*Yazılı yönerge A:*
Hedef konum satırlarında "You are a computer-use" ifadesinin geçtiği satırdan başlayıp satırların sonuna kadar giden kısmı olduğu gibi yaz. Resimleri cevaba koyma.

*Makale:*
((
Midâd – Mürekkep - Nedir Şiirlerde Mürekkep
Osmanlıca yazılışı: midâd: مداد
Midâd, Arapça kökenli, isim türünden bir kelimedir. Osmanlıcaya da Arapçadan girmiştir. Sözlüklerdeki anlamı “yazı mürekkebi; yazı yazmıya mahsus siyah veya renkli sulu madde.”[1] Şeklindedir.
Eski dilde midâd veya mürekkep anlamına gelen çok sayıda kelime kullanılmıştır. Yapma çeşitlerinden olsa gerek midâd kelimesinin Arapça da çok sayıda eş anlamlısı bulunur: mısmâğ, hazaz, naks, liyâk, ikâs, şicâb, hıbr.Midâd veya mürekkep kelimesinin Farsçadaki eş anlamlı karşılıkları ise sîyâhî , zerkâb ve zâkâ zekâb kelimeleridir.
Kısaca mikâb kelimesinin Türkçedeki karşılığı mürekkeptir. Eski devrilerde mürekkep genel olarak siyah renkli bir sıvı olarak yapılmıştır. Bu nedenle midâd veya mürekkep genel olarak siyahı çağrıştıran siyah rengi hatırlatan bir sıvıdır.
Mürekkep kelimesi de dilimize Arapçadan girmiştir. Bir biri üzerinde bindirilmiş anlamı taşıyan mürekkep kelimesinin midâd sözcüğünün anlamı yerinme geçmesinin nedeni ise mürekkebi oluşturan sıvının birçok maddenin bir birleri ile karıştırılarak sıvı halinde bir maddeye dönüştürülmüş olması nedeni iledir.
))
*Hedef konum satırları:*
((
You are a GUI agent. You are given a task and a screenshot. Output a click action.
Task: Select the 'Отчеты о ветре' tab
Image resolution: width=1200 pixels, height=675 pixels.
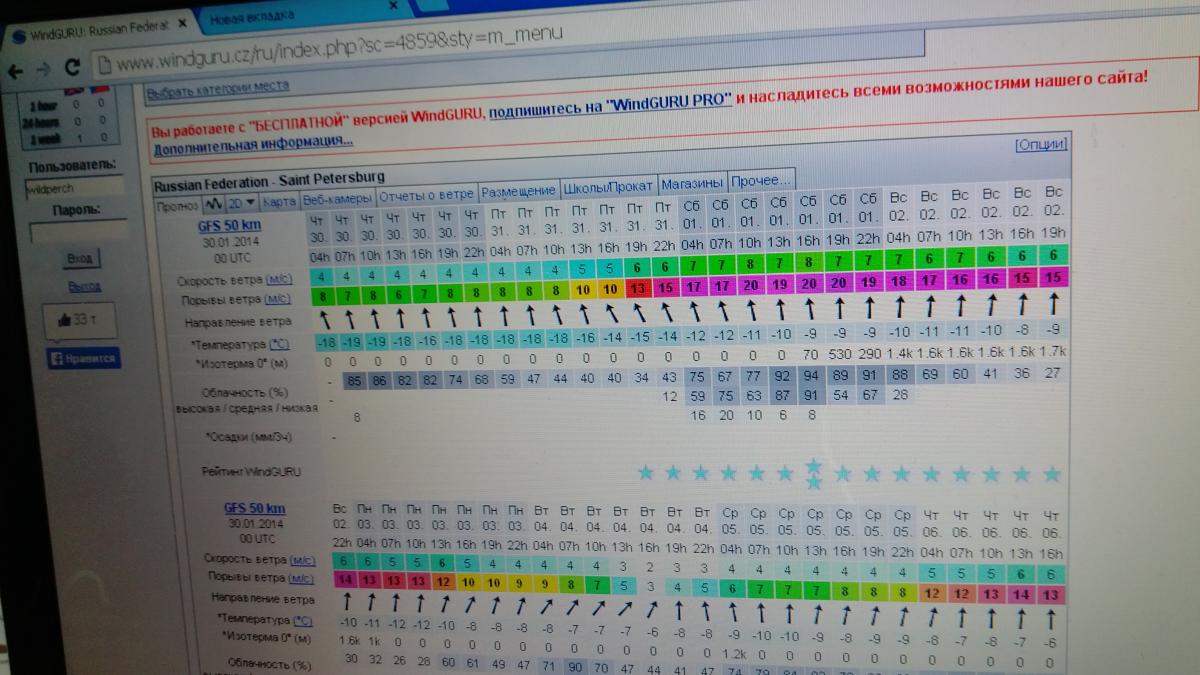pyautogui.click(x=427, y=193)
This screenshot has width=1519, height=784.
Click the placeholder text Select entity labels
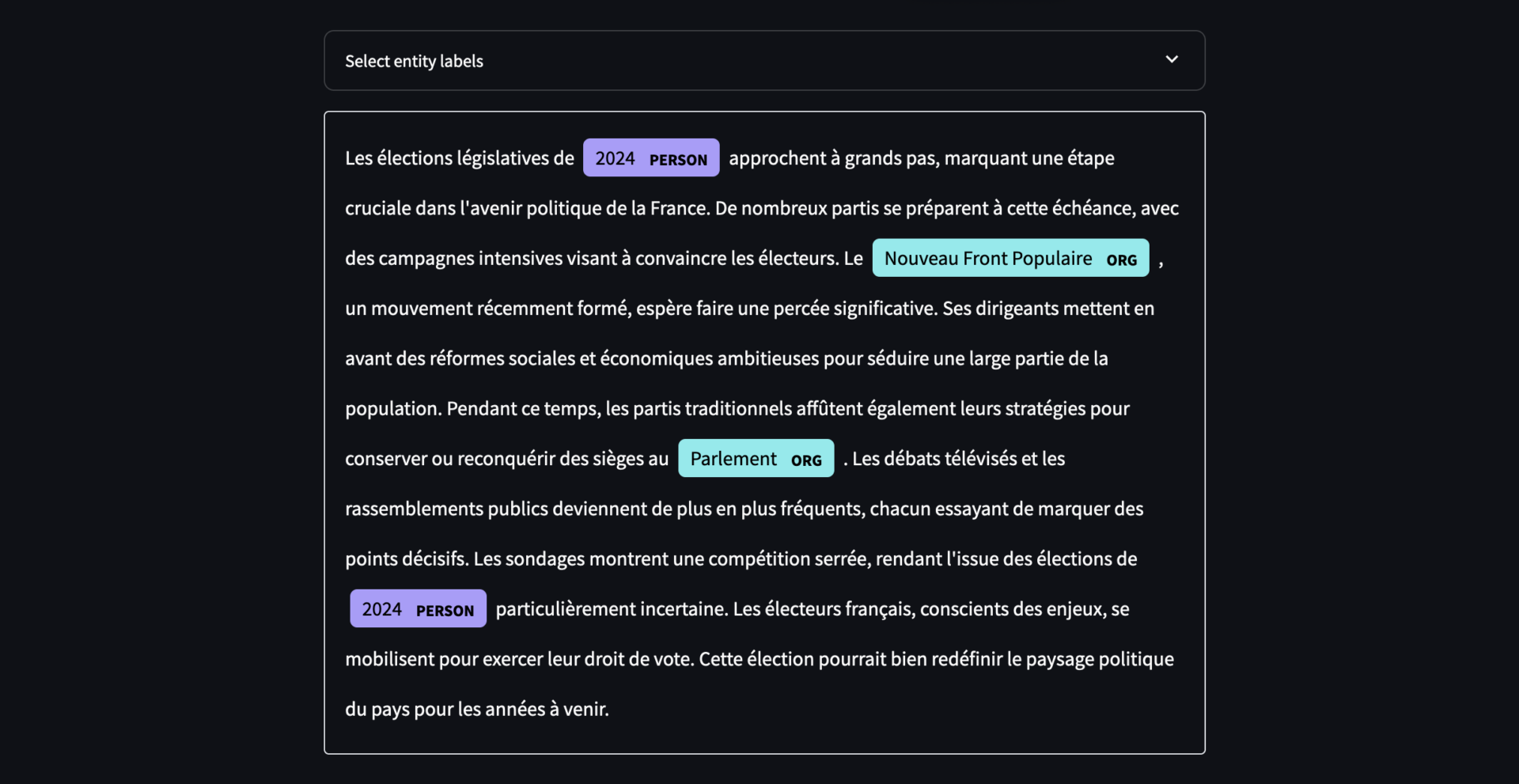point(414,61)
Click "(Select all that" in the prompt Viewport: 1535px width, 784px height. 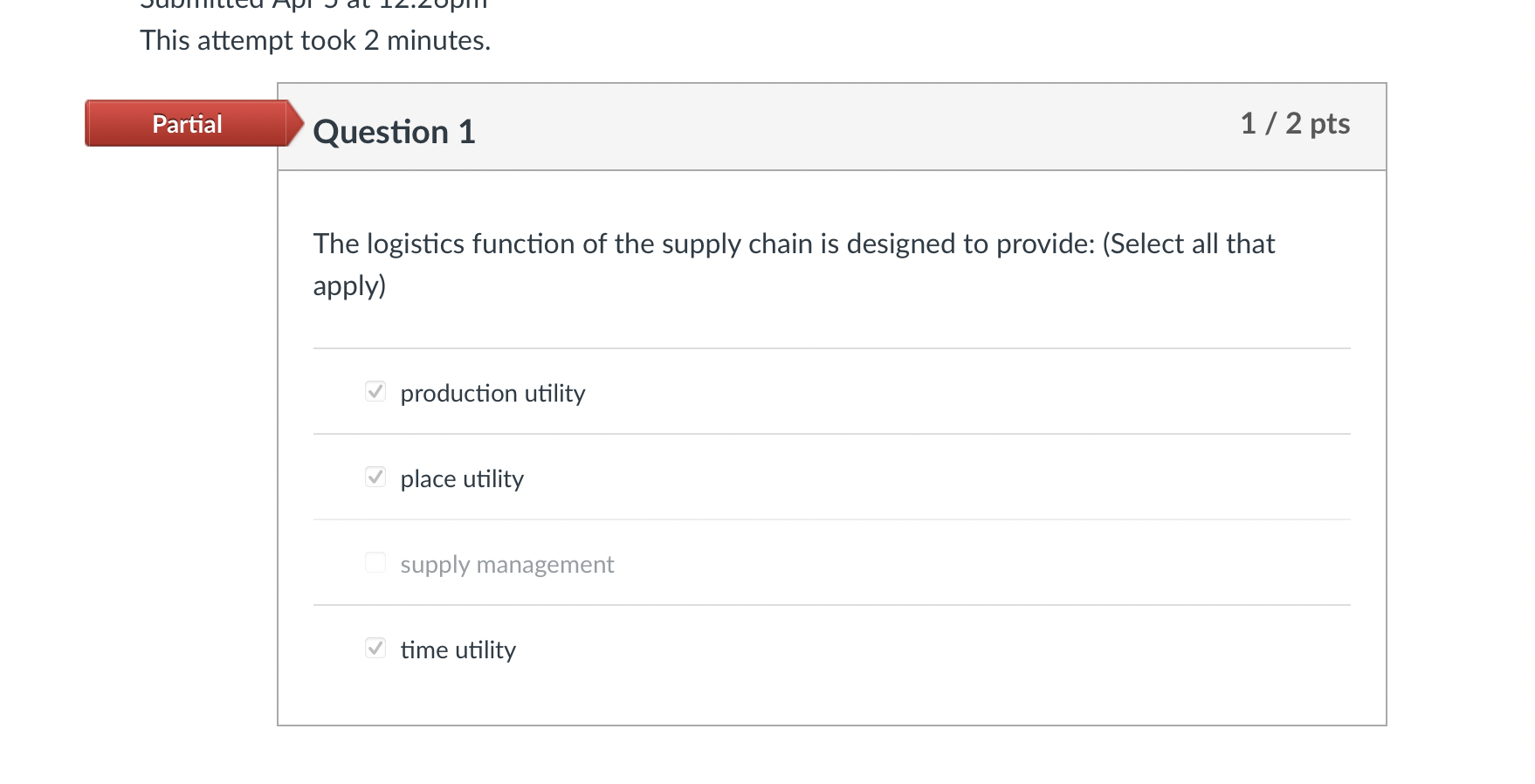pyautogui.click(x=1187, y=244)
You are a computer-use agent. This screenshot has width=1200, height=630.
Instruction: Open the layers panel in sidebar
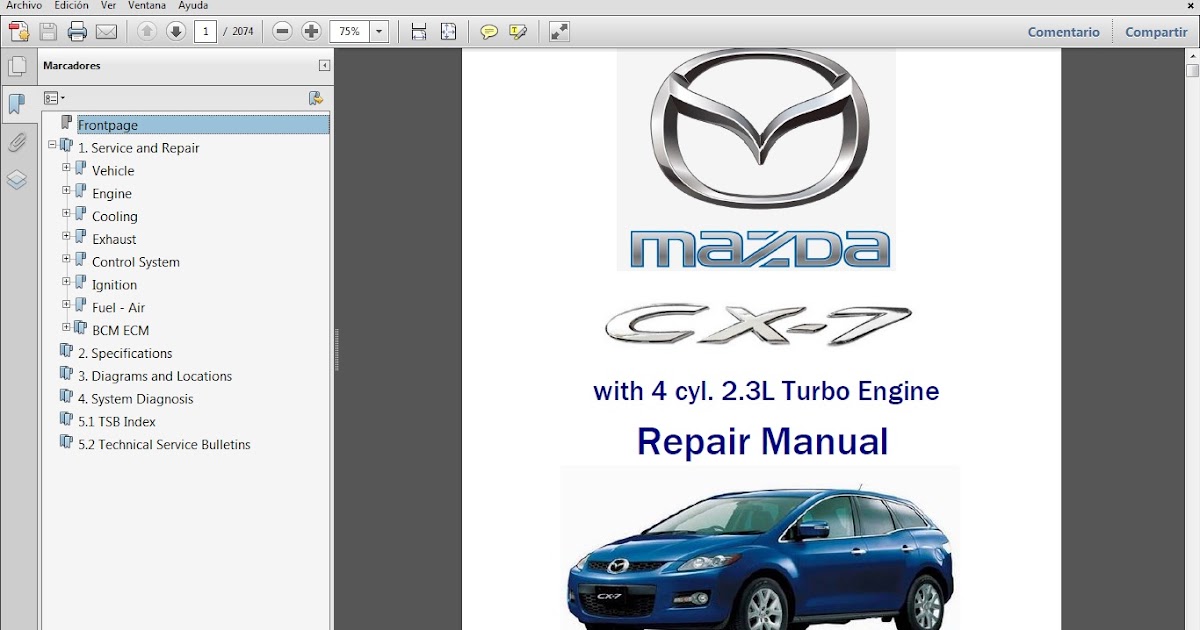(16, 179)
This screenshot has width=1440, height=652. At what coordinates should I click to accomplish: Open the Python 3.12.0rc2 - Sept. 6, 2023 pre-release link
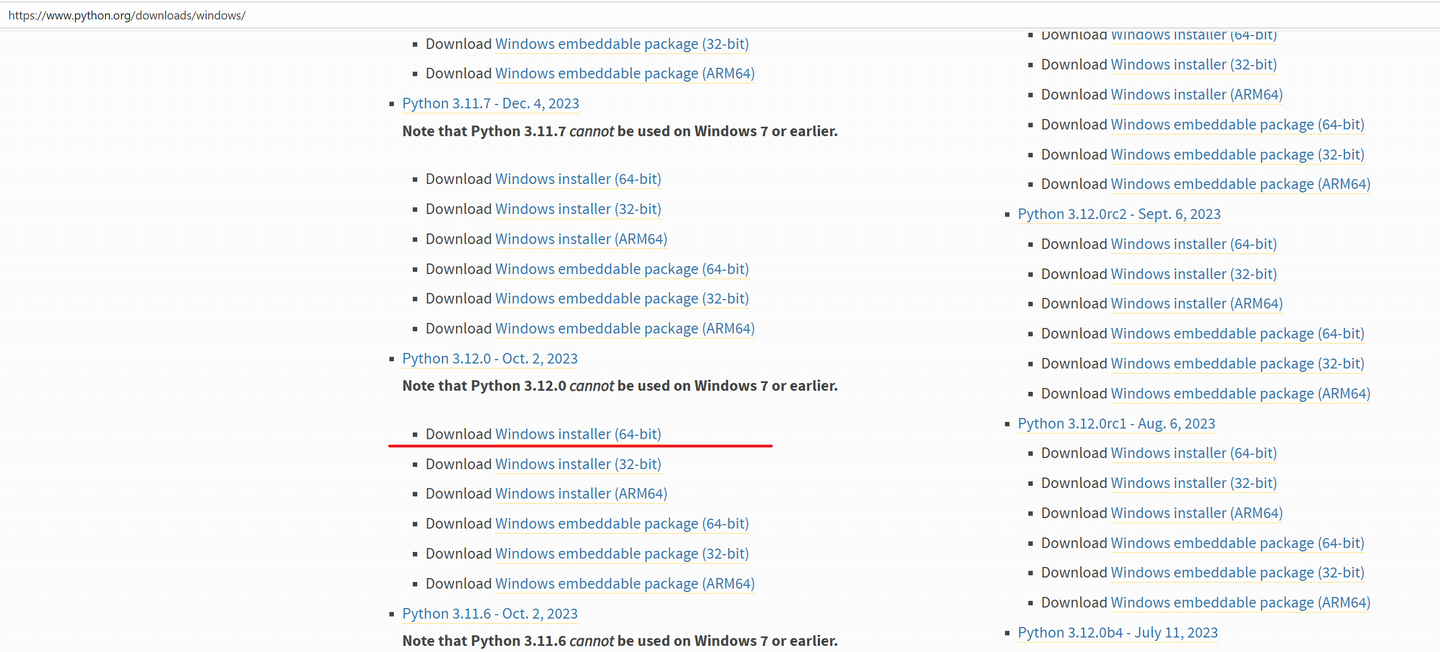tap(1119, 214)
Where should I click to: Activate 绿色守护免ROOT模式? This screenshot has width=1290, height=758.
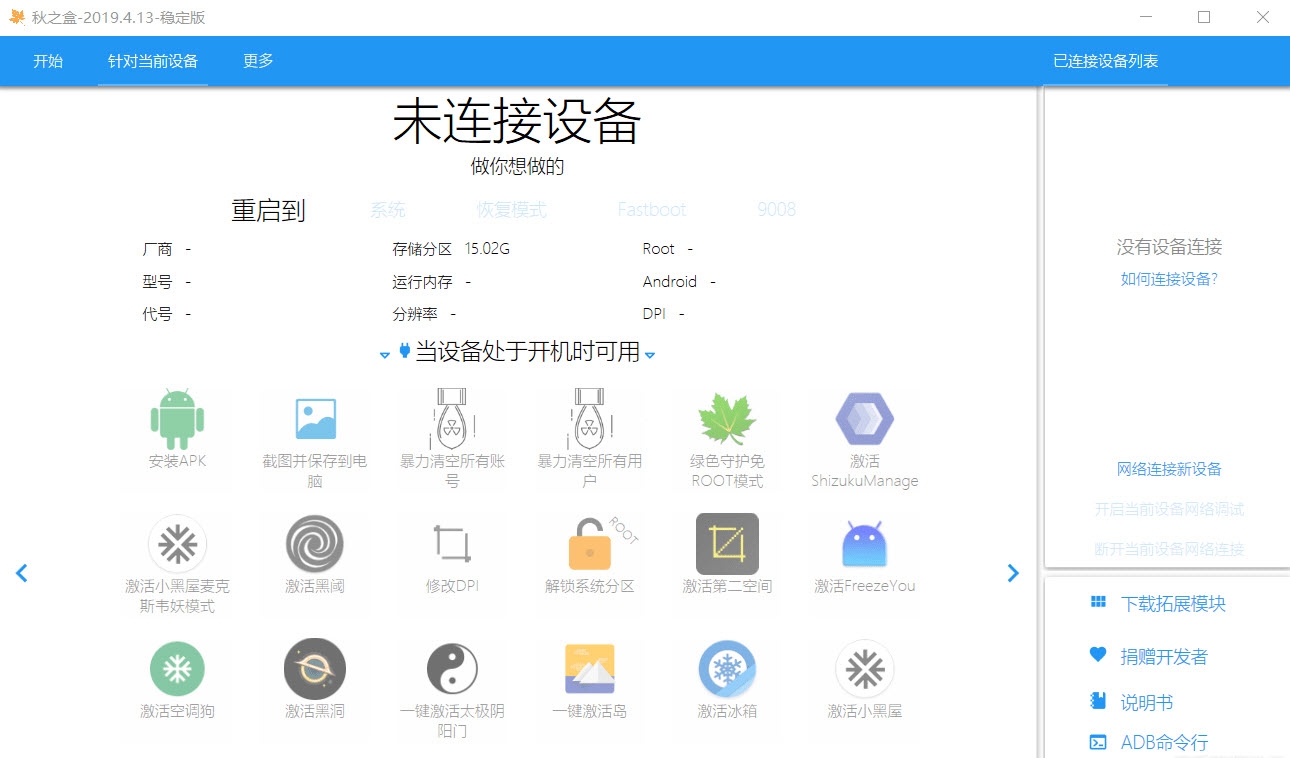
))
*Yazılı yönerge B:*
Mürekkep üzerine olan makalede "Eski dilde midâd" sözlerinin geçtiği yerden başlayıp "hatırlatan bir sıvıdır." sözleriyle biten kısmı kelimesi kelimesine tekrarla.

*Tam cevap A:*
You are a computer-use agent. This screenshot has width=1200, height=630.
Instruction: Open the layers panel in sidebar
(16, 179)
This screenshot has width=1440, height=652. At what coordinates should I click to accomplish: Open the Python 3.12.0rc2 - Sept. 6, 2023 pre-release link
tap(1119, 214)
Where should I click to: Activate 绿色守护免ROOT模式? This screenshot has width=1290, height=758.

*Tam cevap B:*
Eski dilde midâd veya mürekkep anlamına gelen çok sayıda kelime kullanılmıştır. Yapma çeşitlerinden olsa gerek midâd kelimesinin Arapça da çok sayıda eş anlamlısı bulunur: mısmâğ, hazaz, naks, liyâk, ikâs, şicâb, hıbr.Midâd veya mürekkep kelimesinin Farsçadaki eş anlamlı karşılıkları ise sîyâhî , zerkâb ve zâkâ zekâb kelimeleridir.
Kısaca mikâb kelimesinin Türkçedeki karşılığı mürekkeptir. Eski devrilerde mürekkep genel olarak siyah renkli bir sıvı olarak yapılmıştır. Bu nedenle midâd veya mürekkep genel olarak siyahı çağrıştıran siyah rengi hatırlatan bir sıvıdır.